Rewrite the items from the line with "654x412 pixels. At" up to and including the line with "point(496,115)" as a numbered list, leaving out any blank lines.
--
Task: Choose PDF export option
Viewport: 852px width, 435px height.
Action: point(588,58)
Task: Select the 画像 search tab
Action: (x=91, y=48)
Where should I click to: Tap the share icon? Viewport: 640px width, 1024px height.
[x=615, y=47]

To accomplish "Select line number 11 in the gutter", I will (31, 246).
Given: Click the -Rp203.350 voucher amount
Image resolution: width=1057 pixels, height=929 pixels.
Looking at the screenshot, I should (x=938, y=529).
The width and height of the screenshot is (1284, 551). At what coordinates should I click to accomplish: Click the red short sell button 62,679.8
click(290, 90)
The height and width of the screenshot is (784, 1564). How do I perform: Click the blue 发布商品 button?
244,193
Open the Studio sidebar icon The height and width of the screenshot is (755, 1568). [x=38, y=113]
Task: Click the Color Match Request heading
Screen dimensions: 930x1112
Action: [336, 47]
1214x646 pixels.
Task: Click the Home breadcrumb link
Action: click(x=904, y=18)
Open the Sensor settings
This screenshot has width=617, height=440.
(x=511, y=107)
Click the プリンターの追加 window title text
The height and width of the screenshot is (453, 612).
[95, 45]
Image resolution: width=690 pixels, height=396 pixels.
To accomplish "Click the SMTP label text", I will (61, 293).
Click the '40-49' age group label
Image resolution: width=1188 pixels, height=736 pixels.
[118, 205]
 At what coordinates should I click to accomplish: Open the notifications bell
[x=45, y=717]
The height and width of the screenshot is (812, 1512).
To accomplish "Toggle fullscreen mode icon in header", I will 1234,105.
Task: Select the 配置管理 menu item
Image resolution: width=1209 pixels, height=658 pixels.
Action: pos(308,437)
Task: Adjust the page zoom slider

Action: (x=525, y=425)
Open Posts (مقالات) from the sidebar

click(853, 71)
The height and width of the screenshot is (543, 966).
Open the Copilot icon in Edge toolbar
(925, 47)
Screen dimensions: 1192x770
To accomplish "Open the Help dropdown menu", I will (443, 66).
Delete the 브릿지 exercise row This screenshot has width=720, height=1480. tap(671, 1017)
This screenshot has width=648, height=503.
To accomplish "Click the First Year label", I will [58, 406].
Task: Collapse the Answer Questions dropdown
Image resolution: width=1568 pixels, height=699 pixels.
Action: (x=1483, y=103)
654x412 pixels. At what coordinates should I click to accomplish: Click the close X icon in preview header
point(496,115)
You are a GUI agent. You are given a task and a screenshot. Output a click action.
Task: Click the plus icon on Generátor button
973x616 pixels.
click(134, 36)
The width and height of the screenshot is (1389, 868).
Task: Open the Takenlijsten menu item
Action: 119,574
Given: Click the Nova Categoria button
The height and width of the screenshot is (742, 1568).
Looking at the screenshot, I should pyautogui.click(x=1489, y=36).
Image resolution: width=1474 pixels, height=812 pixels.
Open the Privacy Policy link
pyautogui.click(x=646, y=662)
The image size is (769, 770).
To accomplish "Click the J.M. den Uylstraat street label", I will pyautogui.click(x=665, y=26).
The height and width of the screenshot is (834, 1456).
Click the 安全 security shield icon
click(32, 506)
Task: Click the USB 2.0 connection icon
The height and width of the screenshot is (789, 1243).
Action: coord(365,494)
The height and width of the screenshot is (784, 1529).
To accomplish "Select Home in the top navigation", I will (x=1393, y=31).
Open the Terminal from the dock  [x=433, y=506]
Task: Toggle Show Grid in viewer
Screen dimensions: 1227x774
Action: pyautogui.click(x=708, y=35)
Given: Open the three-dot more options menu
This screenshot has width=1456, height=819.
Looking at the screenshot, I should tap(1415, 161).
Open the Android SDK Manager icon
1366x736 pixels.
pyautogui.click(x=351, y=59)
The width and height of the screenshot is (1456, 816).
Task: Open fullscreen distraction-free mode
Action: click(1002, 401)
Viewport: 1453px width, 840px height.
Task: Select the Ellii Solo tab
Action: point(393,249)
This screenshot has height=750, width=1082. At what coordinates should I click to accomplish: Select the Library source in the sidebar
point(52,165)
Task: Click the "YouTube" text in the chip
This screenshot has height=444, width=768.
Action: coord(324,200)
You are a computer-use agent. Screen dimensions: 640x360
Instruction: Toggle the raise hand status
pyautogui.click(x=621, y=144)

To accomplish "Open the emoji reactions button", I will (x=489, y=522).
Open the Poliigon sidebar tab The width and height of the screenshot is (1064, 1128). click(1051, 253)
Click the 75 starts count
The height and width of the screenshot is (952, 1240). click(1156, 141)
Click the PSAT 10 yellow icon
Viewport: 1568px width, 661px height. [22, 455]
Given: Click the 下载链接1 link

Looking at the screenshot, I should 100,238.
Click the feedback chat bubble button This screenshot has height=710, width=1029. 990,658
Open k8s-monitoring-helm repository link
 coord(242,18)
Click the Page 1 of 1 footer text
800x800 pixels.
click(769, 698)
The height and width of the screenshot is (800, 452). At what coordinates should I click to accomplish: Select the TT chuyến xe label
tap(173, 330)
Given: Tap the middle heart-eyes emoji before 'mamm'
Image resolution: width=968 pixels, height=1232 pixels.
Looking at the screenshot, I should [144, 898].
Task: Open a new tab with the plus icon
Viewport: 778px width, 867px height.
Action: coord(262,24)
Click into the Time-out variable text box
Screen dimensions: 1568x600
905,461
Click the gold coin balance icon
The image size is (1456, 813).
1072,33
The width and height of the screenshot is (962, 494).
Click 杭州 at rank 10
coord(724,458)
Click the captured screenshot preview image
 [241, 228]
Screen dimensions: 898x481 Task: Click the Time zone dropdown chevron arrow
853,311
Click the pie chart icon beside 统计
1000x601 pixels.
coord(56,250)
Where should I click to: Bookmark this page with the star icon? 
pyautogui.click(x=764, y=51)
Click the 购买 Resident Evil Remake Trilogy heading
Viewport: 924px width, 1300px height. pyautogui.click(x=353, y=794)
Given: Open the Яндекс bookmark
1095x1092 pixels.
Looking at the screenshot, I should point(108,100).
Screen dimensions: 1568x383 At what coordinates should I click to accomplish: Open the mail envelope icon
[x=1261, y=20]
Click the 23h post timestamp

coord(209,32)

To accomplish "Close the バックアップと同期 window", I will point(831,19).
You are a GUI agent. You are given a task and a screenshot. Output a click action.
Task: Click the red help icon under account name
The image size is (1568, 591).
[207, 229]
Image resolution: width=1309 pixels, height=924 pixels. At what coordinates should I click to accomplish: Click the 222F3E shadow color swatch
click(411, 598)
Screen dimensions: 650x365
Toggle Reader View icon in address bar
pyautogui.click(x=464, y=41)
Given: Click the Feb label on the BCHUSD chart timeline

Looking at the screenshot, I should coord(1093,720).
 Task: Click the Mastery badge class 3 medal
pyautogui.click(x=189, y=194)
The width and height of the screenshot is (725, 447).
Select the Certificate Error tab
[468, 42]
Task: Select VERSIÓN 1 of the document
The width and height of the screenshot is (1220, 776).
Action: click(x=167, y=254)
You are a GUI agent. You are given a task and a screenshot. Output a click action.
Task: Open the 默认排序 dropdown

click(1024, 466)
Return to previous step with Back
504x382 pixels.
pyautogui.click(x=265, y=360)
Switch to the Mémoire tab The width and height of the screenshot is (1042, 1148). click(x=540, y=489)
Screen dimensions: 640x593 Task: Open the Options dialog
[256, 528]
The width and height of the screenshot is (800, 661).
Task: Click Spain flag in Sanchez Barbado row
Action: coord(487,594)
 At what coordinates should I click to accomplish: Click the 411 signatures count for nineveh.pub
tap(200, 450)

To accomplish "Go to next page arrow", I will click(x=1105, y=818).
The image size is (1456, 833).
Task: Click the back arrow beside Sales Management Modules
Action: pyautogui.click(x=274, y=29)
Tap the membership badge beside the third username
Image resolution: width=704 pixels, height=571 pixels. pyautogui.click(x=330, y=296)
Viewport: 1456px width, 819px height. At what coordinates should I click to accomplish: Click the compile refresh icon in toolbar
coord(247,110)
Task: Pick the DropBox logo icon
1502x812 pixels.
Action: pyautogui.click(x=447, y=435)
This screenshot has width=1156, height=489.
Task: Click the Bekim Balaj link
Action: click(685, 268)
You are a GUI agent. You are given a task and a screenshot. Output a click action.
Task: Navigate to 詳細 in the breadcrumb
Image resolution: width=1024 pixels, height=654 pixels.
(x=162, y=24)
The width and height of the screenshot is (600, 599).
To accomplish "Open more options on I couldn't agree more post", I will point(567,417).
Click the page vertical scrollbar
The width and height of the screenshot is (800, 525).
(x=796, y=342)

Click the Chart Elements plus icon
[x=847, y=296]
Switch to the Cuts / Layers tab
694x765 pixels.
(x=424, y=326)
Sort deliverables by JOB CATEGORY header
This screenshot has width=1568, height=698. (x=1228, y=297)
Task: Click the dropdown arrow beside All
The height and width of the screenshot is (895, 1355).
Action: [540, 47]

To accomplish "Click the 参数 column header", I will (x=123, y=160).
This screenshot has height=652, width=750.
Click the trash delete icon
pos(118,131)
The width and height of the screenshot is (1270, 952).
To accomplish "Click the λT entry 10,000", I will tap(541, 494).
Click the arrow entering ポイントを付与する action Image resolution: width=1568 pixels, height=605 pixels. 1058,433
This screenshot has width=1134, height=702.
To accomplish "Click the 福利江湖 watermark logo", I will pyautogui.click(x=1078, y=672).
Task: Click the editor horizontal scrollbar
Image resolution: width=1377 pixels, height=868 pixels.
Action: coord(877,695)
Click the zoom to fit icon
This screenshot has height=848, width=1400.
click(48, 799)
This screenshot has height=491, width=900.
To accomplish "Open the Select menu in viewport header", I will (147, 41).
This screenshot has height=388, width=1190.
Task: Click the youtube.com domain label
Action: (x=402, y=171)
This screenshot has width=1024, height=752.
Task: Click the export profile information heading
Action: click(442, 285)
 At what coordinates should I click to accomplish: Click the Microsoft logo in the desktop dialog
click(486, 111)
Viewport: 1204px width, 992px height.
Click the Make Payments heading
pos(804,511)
--
THE RESPONSE:
1. 654x412 pixels. At what coordinates should I click to accomplish: Click the close X icon in preview header
2. point(496,115)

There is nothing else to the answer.